Ogni anno sempre più persone si avvicinano all’apicoltura attratte da un’attività a contatto con la natura, che per tanti è soltanto un passatempo, per altri può diventare una professione. Dal rapporto sull’andamento produttivo e di mercato del 2020, preparato dall’Osservatorio nazionale miele, si scopre che gli apicoltori italiani hanno 1.412.792 alveari e 220.033 sciami (totale 1.632.825). Il 75,2% degli alveari totali (1.062.774), sono gestiti da apicoltori commerciali. La regione con il numero più cospicuo di alveari posseduti da professionisti è il Piemonte con 165.589 per il commercio su 193.502 ovvero l’85%. Nella Banca Dati Apistica Nazionale sono iscritti 68.684 apicoltori di cui 47.957 produce per autoconsumo (69,8%) e 20.727 hanno aperto una partita iva e producono per il mercato (30,2%).
Nel 2020, secondo i dati sui consumi di fonte Ismea (Istituto di servizi per il mercato agricolo alimentare) - comprendenti sia le vendite a scontrino registrate presso la grande distribuzione organizzata, sia le vendite al dettaglio sono stati commercializzate circa 16.248 tonnellate di miele con un valore che sfiora i 159 milioni di euro e una dinamica su base annua positiva, sia in volume (+14,6%) sia in valore (+16,3%), ribaltando l’andamento osservato nel 2019 (quantità, -3%; valore, -3%). I prezzi nella Gdo si aggirano attorno ai 9,57 euro/kg, in lieve aumento rispetto al 2019 (+1%), per il dettaglio, invece, circa 10,85 euro/kg.
L’iniziativa veneta con le arnie tecnologiche mira ad aumentare la qualità del miele e si collega ad un altro progetto europeo “Interreg Italia-Slovenia BeeDiversity”, il cui obiettivo è migliorare la biodiversità tramite una gestione degli ecosistemi e un’osservazione costante dell’ape, apprezzata nel libro del Siracide (11, 3) perché: «piccola tra gli esseri alati, ma il suo prodotto ha il primato fra i dolci sapori».

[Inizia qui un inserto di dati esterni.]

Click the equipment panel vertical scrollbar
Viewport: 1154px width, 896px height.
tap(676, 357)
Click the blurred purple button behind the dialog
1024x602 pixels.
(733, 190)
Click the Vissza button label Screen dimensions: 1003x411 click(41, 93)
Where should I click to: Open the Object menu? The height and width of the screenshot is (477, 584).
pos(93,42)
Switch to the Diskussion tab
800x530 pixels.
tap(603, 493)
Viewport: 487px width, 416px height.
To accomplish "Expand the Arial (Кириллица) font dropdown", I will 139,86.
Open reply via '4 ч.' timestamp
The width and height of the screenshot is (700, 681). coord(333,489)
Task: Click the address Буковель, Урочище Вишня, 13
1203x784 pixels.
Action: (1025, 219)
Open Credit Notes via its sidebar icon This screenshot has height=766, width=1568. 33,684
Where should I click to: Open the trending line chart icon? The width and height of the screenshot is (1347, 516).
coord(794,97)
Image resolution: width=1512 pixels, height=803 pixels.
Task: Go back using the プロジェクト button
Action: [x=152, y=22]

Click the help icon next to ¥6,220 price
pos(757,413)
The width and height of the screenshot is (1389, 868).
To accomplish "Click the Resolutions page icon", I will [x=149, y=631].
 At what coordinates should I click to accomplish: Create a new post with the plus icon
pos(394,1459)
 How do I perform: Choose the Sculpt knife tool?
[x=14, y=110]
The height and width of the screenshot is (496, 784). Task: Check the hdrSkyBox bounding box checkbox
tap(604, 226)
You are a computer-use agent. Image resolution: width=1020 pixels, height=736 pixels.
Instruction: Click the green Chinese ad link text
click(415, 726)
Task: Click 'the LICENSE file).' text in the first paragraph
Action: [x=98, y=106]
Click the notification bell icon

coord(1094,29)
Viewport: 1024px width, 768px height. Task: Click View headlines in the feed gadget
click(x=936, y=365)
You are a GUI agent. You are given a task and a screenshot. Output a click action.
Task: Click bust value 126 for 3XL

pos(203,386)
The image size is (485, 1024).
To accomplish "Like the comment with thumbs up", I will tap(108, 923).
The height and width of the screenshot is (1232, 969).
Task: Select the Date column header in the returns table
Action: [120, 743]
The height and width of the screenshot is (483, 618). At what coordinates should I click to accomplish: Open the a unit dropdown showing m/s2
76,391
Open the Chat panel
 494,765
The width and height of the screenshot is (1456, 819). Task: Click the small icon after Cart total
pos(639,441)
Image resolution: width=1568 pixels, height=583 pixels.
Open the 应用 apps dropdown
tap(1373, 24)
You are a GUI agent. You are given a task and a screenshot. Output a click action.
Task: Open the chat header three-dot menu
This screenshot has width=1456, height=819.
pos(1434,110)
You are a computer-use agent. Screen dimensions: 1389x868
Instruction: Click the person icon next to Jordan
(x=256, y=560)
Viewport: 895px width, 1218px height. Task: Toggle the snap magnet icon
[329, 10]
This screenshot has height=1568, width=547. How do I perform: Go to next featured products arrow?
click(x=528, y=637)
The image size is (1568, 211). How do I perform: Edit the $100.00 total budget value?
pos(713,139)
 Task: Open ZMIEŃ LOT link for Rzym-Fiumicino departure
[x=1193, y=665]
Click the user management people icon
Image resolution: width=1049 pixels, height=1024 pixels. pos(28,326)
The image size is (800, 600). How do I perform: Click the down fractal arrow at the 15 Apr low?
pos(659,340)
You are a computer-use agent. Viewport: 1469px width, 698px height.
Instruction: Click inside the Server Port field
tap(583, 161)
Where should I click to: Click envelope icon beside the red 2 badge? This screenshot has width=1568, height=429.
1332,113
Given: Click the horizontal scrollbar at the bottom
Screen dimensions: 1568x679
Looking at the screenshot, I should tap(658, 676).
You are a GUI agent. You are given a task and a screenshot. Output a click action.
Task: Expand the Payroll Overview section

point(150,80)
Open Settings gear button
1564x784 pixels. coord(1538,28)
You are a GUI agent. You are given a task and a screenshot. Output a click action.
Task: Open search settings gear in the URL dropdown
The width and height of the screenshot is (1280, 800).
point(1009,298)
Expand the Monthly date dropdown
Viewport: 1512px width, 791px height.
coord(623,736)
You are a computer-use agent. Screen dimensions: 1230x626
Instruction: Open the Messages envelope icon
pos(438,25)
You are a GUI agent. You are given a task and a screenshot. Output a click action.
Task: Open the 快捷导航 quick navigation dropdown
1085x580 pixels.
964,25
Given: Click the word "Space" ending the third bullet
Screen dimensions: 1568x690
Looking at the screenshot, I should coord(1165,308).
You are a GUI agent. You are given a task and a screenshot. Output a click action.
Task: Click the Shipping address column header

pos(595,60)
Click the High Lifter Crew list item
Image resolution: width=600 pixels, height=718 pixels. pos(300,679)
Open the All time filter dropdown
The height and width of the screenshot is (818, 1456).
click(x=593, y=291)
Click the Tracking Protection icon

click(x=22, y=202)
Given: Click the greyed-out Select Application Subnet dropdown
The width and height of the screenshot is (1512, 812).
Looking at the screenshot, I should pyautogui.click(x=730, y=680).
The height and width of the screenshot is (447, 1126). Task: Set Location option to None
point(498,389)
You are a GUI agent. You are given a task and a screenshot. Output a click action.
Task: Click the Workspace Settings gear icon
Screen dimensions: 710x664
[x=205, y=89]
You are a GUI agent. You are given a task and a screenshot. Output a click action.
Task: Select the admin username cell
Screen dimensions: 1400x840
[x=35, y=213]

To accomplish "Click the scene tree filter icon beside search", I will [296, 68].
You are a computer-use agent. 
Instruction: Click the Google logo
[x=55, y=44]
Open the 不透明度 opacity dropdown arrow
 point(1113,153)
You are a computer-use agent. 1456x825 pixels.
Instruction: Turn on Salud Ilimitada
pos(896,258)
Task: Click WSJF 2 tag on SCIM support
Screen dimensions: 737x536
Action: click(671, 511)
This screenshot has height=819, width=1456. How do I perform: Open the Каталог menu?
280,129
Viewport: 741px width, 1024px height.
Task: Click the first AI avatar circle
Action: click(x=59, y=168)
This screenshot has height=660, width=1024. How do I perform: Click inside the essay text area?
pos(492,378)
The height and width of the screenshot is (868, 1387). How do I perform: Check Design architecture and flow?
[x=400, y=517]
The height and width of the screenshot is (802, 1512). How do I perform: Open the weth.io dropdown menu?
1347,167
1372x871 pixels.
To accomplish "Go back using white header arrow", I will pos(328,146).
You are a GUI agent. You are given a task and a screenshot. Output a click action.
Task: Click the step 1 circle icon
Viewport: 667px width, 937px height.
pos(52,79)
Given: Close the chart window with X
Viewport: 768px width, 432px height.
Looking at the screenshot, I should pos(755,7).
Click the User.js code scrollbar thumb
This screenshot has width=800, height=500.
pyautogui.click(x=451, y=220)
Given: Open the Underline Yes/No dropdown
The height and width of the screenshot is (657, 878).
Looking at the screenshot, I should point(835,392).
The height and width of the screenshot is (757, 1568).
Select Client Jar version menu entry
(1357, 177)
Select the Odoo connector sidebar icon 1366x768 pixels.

“BeeDiversity” integra un processo di raccolta, semina e diffusione di piante erbacee autoctone con monitoraggio dello stato di salute delle aree con impollinatori. È stato previsto un sistema per valutare il benessere delle api e un’applicazione, per divulgare notizie più precise. Il sistema attraverso l’app comunicherà, con diverse modalità, informazioni tecniche agli addetti ai lavori e informazioni generali. Le dieci aree pilota sono differenziate in tre categorie: area naturale ad elevata valenza ambientale; area ad agricoltura sostenibile; area ad agricoltura tradizionale e a forte impatto ambientale.